Low inflation, if lasting, could be a burden for companies that carry large amounts of debt, and non-performing loans could diminish bank profitability and curb new lending, the central bank said. Further increases in long-term U.S. interest rates could be transmitted to euro rates, a risk that “has faded, but not vanished entirely,” it said.
The assessment of Italian banks has improved this year because of the narrowing of sovereign bond yield spreads and capital strengthening, which helped lenders increase liquidity and reduce funding costs, according to the report.
Banks in the country are selling about 10 billion euros ($14 billion) of stock to shore up their balance sheets, as nations shunned by investors during the sovereign-debt crisis return to favor. The European Central Bank is conducting an asset review of 128 lenders, of which 15 are Italian, before becoming the euro area’s banking supervisor later this year.

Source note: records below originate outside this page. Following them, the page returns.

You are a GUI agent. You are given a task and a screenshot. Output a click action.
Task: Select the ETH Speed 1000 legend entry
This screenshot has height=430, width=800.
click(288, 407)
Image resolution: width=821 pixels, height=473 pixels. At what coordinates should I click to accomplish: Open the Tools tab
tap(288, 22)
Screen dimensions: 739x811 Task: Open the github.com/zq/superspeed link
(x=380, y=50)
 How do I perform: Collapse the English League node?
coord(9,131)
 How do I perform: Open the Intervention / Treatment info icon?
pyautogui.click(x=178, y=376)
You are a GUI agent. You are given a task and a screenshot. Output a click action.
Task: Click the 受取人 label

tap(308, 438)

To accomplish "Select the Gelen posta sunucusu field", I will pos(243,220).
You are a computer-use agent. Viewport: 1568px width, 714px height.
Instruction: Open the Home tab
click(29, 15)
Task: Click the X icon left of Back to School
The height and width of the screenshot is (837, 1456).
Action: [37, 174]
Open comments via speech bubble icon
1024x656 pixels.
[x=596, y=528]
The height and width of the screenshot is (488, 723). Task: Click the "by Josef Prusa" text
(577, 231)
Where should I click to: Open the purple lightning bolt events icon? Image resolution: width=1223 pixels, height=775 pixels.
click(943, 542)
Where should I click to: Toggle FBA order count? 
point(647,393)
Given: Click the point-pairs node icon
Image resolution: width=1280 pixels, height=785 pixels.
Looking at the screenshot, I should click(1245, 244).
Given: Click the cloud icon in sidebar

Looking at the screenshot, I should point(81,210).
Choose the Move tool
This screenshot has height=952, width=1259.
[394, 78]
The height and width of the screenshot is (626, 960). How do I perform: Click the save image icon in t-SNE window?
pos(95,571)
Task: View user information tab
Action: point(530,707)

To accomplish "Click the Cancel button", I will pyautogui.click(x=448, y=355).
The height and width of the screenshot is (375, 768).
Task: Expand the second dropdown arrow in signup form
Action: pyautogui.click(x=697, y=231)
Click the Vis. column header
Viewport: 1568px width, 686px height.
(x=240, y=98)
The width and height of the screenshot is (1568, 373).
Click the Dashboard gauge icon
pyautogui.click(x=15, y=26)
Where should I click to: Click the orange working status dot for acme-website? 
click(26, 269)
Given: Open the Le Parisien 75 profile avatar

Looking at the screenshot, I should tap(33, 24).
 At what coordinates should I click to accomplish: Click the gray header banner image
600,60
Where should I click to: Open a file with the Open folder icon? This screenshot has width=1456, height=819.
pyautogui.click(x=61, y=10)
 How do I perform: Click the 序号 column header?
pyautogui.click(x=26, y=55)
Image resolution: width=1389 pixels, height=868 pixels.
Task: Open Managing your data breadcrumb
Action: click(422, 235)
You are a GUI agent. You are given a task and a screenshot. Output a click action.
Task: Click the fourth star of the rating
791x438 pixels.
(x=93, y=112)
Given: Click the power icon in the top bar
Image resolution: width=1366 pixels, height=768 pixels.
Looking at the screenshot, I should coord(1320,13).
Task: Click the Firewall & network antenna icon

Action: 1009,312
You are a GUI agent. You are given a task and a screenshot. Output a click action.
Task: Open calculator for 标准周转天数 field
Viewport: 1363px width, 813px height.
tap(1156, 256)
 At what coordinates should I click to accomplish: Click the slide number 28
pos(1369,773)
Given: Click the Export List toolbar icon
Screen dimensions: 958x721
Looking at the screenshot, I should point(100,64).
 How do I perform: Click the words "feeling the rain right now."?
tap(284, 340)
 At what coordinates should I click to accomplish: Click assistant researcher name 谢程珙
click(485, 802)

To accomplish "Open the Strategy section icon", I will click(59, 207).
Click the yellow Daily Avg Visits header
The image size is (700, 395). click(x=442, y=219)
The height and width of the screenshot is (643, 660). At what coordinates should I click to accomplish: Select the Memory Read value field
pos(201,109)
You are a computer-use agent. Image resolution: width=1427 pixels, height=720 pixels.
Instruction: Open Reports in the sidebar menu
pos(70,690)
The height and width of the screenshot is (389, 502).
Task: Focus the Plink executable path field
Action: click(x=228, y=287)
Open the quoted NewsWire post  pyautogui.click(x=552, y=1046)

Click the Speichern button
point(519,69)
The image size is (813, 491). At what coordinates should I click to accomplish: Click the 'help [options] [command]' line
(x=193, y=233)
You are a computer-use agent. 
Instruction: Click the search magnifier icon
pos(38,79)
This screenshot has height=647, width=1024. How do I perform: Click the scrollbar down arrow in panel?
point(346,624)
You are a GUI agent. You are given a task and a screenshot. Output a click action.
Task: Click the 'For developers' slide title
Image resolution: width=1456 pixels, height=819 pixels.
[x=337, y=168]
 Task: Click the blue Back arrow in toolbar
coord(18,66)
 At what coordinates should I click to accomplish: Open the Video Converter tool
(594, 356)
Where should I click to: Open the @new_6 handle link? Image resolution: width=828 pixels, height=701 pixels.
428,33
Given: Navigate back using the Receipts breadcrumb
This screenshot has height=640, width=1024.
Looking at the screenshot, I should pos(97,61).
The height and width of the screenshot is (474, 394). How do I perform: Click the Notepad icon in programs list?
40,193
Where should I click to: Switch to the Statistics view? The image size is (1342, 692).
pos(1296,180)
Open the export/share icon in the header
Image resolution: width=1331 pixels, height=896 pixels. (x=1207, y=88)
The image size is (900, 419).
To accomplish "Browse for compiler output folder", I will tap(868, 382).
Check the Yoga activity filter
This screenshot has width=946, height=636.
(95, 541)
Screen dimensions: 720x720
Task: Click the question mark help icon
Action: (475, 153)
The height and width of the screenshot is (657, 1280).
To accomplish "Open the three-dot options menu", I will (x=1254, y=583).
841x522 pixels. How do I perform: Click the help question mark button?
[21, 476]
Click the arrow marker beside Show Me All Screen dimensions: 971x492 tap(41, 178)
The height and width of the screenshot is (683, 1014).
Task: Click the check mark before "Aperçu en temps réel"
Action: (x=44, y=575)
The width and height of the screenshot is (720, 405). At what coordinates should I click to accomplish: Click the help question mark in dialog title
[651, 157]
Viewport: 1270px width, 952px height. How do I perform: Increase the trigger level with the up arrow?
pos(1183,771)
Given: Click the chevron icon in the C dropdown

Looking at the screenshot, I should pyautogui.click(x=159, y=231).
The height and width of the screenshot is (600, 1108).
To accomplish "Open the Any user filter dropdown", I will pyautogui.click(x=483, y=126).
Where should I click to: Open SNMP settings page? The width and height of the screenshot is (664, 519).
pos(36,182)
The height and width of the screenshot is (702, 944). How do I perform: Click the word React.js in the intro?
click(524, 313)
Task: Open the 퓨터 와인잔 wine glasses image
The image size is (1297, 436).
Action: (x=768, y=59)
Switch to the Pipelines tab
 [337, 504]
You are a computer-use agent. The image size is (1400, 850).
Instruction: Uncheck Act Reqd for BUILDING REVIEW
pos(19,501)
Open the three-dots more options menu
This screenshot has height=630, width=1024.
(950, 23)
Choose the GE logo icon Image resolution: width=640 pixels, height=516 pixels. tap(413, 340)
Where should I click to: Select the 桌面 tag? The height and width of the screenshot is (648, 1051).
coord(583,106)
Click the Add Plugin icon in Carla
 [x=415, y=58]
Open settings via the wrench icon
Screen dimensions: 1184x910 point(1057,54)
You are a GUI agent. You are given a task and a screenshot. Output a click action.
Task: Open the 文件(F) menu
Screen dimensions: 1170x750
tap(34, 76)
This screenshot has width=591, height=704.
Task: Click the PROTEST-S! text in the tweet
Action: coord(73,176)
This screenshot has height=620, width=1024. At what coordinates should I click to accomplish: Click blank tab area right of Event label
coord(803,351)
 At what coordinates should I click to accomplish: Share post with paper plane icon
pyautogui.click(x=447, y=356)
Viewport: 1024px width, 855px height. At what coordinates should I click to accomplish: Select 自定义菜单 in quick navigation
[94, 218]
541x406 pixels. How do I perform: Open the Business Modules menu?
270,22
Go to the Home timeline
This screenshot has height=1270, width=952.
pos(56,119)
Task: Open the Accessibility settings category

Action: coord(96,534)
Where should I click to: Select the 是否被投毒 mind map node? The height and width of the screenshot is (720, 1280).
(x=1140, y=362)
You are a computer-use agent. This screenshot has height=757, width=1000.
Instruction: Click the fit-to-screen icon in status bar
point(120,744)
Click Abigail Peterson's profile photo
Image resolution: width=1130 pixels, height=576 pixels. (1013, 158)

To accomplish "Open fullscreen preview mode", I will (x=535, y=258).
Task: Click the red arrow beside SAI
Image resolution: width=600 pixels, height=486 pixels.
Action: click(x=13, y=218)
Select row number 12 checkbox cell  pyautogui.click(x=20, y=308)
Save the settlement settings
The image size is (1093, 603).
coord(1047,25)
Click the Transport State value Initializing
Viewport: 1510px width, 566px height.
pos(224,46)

“For the banks subject to the assessment, these equity injections will boost capital ratios by an average of about 1 percentage point,” the Bank of Italy said.
The improvement in funding conditions is helping the gradual repayment of the longer-term refinancing operations and making it easier to roll over maturing wholesale bonds. Italian banks, which borrowed more than 255 billion euros from the ECB in its LTRO’s auctions, have about 31 billion euros of bonds maturing from May to December, the report shows.